* **Aim of the exercise**
Output each line of the data word for word, from the first through the line that holds "Switch on the", and leave off whatever follows.

** Opening Information provided block **

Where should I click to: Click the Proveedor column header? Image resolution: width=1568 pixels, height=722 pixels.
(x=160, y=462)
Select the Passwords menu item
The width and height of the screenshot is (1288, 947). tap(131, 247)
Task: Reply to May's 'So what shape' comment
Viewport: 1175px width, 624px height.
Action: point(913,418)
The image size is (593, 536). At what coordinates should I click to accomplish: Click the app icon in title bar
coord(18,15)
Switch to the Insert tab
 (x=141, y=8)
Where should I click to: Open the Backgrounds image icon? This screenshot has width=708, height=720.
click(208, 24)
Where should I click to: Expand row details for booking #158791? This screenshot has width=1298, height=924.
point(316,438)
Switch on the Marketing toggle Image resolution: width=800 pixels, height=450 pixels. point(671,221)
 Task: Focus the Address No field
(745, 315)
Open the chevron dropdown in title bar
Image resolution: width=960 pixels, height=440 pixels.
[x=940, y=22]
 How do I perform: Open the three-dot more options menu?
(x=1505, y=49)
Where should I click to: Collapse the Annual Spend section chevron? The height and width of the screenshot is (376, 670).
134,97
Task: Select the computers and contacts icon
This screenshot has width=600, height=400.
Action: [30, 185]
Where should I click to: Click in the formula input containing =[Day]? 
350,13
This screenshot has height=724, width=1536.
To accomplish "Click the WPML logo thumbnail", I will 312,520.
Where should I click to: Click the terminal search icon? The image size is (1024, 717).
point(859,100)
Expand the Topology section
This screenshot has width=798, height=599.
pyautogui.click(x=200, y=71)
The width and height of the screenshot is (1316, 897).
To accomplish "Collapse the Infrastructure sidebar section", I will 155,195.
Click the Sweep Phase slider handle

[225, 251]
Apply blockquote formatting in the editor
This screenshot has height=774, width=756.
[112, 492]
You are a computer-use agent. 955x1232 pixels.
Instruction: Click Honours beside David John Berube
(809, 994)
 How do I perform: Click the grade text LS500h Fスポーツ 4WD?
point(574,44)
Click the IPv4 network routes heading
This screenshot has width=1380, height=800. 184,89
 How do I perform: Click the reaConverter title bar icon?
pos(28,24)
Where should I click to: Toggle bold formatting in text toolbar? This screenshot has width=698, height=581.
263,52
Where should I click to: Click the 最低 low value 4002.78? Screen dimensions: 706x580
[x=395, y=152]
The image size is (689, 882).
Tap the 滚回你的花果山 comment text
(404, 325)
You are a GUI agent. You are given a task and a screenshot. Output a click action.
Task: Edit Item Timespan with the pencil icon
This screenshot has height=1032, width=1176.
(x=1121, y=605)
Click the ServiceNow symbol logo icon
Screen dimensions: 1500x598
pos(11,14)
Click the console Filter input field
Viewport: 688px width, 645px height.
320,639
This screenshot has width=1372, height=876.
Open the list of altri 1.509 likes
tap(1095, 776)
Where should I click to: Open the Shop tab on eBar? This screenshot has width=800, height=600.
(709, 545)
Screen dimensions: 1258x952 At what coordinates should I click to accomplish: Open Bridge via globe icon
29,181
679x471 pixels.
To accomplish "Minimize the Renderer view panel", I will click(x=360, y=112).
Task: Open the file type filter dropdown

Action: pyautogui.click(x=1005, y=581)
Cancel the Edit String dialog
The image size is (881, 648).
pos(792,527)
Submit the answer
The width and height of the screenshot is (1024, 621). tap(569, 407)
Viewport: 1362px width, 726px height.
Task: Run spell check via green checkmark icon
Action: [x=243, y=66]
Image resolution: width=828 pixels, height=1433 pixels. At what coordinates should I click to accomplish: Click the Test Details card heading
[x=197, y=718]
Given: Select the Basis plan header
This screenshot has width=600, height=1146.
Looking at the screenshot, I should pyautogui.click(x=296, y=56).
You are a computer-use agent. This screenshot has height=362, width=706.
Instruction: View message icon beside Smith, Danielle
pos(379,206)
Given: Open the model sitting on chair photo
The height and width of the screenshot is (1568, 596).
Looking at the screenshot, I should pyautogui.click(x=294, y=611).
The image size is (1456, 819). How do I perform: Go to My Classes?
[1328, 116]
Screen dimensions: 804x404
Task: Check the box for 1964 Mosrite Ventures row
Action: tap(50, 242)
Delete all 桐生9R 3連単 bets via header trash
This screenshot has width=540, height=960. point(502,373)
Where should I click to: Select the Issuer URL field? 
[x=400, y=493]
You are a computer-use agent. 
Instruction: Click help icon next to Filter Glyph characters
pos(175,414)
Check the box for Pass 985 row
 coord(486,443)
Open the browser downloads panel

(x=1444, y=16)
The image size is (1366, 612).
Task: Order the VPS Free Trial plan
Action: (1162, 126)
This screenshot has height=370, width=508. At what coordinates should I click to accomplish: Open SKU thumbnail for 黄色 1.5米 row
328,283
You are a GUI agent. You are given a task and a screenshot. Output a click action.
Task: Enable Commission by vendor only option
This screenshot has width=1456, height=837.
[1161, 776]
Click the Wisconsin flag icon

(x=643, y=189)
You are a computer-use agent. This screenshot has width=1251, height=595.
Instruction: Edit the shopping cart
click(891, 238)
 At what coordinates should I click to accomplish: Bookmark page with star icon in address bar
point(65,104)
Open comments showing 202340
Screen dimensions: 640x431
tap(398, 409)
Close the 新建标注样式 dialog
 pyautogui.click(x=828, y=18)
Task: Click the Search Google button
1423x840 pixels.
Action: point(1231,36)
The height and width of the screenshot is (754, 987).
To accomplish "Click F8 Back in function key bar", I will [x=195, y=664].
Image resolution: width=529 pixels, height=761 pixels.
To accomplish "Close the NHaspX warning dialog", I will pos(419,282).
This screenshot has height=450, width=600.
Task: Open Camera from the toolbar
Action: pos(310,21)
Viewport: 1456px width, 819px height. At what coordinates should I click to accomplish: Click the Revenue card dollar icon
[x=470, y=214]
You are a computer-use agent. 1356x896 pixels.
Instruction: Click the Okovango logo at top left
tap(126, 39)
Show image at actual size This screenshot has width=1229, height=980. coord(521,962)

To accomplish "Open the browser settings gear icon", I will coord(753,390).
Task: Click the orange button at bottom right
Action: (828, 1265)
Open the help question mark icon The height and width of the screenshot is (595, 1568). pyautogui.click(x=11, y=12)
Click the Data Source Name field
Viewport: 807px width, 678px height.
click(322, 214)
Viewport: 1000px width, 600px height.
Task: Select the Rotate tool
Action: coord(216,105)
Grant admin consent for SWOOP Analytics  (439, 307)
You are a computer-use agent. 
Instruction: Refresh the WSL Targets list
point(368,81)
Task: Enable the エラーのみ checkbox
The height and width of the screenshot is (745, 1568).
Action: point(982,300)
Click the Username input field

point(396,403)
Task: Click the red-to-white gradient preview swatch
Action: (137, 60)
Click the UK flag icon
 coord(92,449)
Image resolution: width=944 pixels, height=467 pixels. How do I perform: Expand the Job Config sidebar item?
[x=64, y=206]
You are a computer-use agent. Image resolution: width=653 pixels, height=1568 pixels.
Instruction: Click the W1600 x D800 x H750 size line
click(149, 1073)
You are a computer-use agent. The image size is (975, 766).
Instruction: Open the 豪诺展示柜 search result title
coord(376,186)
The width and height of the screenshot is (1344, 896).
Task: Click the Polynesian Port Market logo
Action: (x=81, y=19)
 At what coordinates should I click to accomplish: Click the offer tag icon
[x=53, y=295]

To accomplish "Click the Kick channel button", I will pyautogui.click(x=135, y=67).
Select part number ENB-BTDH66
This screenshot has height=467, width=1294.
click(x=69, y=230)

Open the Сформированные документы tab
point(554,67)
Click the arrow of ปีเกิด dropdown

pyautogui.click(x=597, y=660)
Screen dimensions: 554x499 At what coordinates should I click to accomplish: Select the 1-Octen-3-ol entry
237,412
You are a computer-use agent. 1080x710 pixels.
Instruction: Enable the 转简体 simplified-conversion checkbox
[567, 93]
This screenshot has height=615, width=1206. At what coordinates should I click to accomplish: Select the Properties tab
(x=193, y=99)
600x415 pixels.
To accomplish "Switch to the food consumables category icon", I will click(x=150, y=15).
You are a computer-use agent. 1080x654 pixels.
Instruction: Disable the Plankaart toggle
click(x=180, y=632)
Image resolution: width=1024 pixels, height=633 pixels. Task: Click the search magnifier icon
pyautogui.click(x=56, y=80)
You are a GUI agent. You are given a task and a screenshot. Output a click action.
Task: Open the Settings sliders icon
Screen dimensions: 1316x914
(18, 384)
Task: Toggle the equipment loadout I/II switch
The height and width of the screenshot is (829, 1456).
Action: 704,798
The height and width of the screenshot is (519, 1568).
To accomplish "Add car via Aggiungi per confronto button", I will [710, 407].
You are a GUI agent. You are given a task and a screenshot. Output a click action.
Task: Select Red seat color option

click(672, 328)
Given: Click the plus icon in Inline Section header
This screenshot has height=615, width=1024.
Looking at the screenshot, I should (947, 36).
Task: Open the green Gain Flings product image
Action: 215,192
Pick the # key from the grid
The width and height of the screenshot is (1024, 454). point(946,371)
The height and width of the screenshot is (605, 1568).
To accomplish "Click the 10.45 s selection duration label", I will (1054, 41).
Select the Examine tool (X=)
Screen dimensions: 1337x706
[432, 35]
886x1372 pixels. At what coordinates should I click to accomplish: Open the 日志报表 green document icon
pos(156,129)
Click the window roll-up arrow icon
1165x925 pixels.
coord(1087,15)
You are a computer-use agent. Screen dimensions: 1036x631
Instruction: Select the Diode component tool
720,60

** Closing Information provided block **

* **Response area**
Where should I click to: Click the Proveedor column header? Image resolution: width=1568 pixels, height=722 pixels.
(x=160, y=462)
Select the Passwords menu item
The width and height of the screenshot is (1288, 947). tap(131, 247)
Task: Reply to May's 'So what shape' comment
Viewport: 1175px width, 624px height.
Action: point(913,418)
The image size is (593, 536). At what coordinates should I click to accomplish: Click the app icon in title bar
coord(18,15)
Switch to the Insert tab
 (x=141, y=8)
Where should I click to: Open the Backgrounds image icon? This screenshot has width=708, height=720.
click(208, 24)
Where should I click to: Expand row details for booking #158791? This screenshot has width=1298, height=924.
point(316,438)
Switch on the Marketing toggle Image resolution: width=800 pixels, height=450 pixels. point(671,221)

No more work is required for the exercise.